The band was still living in Belleville, Illinois, at this time, that remnant of the Rust Belt filled with dying car and beer factories, and Farrar’s dissatisfaction with the town bleeds through every note he sings. The one-two explosion of “Punch Drunk” and “Postcard” provide a slice of life in future ghost towns. “Everybody’s just spending his time just building and making / Someday, someone will say, ‘For what?’” he rages in the former--Farrar would never write another song this violent--before following it up in the latter with, “Nothing here to stand on.”

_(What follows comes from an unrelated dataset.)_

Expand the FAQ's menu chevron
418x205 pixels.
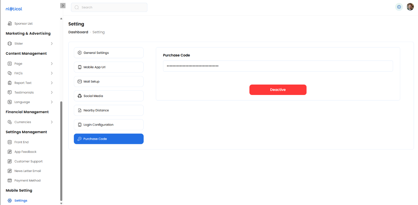tap(52, 73)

Even the song titles reflect the pain he feels for the broken-down blue-collars around him. There’s “Looking for a Way Out” (“You spent your whole life in this county / Never been out of state”), and there’s “Discarded” (“So goddamned hard to make it work / No easy way out of this one”). Farrar was working in his parents’ used bookstore at the time, and so he probably didn’t have first-hand experience in the beer factory, but he’s genuine and believable when he sings about this stuff.

Uncle Tupelo wouldn’t be in Belleville much longer--they’d move to St. Louis sometime between March 16-20, 1992 and Anodyne--and coincidentally or not, their music calmed down when they left. Something about the town itself seems to have turned them into the Minutemen, and while Still Feel Gone has its country elements, they’re less present than on No Depression, and certainly less so than on their next two records. Protest songs are easier when your guitars turn into razorblades, I suppose.

And so it is that Still Feel Gone is without a doubt the band’s most conventionally angry record--when it’s not out-and-out raging at George H.W. Bush and trickle-down economics, it’s in despair, the other side of anger. Uncle Tupelo (and for that matter, Son Volt and Wilco) would make better records, but never one this righteously indignant, this fed-up.

STILL FEEL GONE SONG-BY-SONG
Gun *****
Looking for a Way Out ****
Fall Down Easy ****
Nothing ****
Still Be Around *****
Watch Me Fall ***
Punch Drunk ****
Postcard ****
D. Boon ***
True to Life *****
Cold Shoulder ***
Discarded ****
If That’s Alright ***

1 comment:

allcedars said...

i'm really liking the direction your blog is taking.